JAKARTA - Indonesia plans to issue an emergency law - known as a perppu - to break an impasse of more than a decade in efforts to streamline unfriendly laws as the country aims to allow foreigners to purchase apartments in Indonesia.
The government had in the past repeatedly tried to move forward and set regulations to allow foreigners to own apartments in South-east Asia's biggest economy.
But they were never able to get these implemented because the basic stipulation under Indonesia's 1960 Agrarian Law is that foreigners just cannot own homes in the country, Coordinating Minister for Political, Legal and Security Affairs Luhut Pandjaitan said.
"But the era has changed now. The property sector needs a reform so we could attract foreign investment". "Foreigners should be allowed to buy apartments - but not landed houses - even if they don't hold Kitas (Indonesia's residence permit)," Luhut told The Straits Times.
"It is similar to that in Singapore," he added.
Indonesia's Constitution gives the President the right to issue a rule in lieu of law (perppu) when he determines that an emergency in the country requires it.
A perppu is immediately effective after the President signs it, and Parliament can either let it remain effective or end it within a year after the perppu is issued.

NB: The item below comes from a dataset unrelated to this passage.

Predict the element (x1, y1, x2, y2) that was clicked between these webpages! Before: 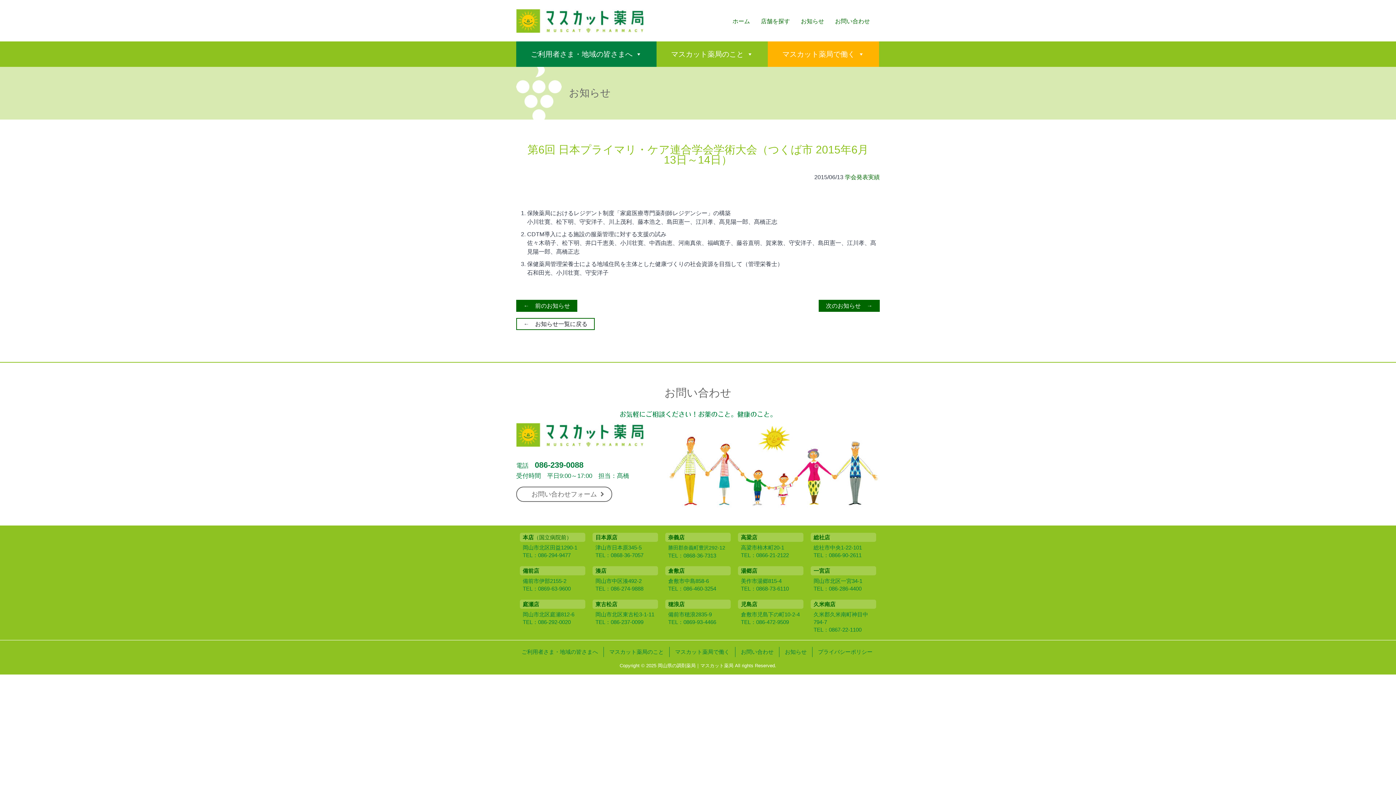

Luhut said the perppu that covers a new rule allowing foreign investors to buy apartments is one of between four and five perppu that Indonesia plans to issue by August, to resolve other obstacles hindering the government reform programme.
"This is a revolutionary step to address such problems," he said.
A so-called debottlenecking working committee has been set up to identify problematic and protracted clauses in all laws.
"We will comb all legislations that overlap with each other," Purbaya Yudhi Sadewa, who heads the working committee, told The Straits Times.
The perppu will supersede only the problematic clauses in each law and serve to bypass them, Luhut said.
He added that one perppu could address problems in five to more than 10 existing laws, and about 80 per cent to 90 per cent of the existing laws can be harmonised.
Issuing perppu is a normal practice that some foreign governments, such as the United States, also use, Luhut said, adding that the term used in the US is "presidential Act".
In May, President Joko Widodo signed a perppu that allows courts to increase penalties for sex crimes, which include for the first time chemical castration and death sentence, after the media highlighted a growing number of attacks against children.
Previously, the maximum sentence for a child sex offence was 15 years' jail. Indonesians have mostly welcomed the move.
Amending existing laws through the normal process, by proposing Bills to Indonesian Parliament, can drag on for several years, and in some cases, proposed Bills were thrown out.
Numerous government reform programmes in Indonesia in the past decades have hit a snag due to conflicting laws that need amendment.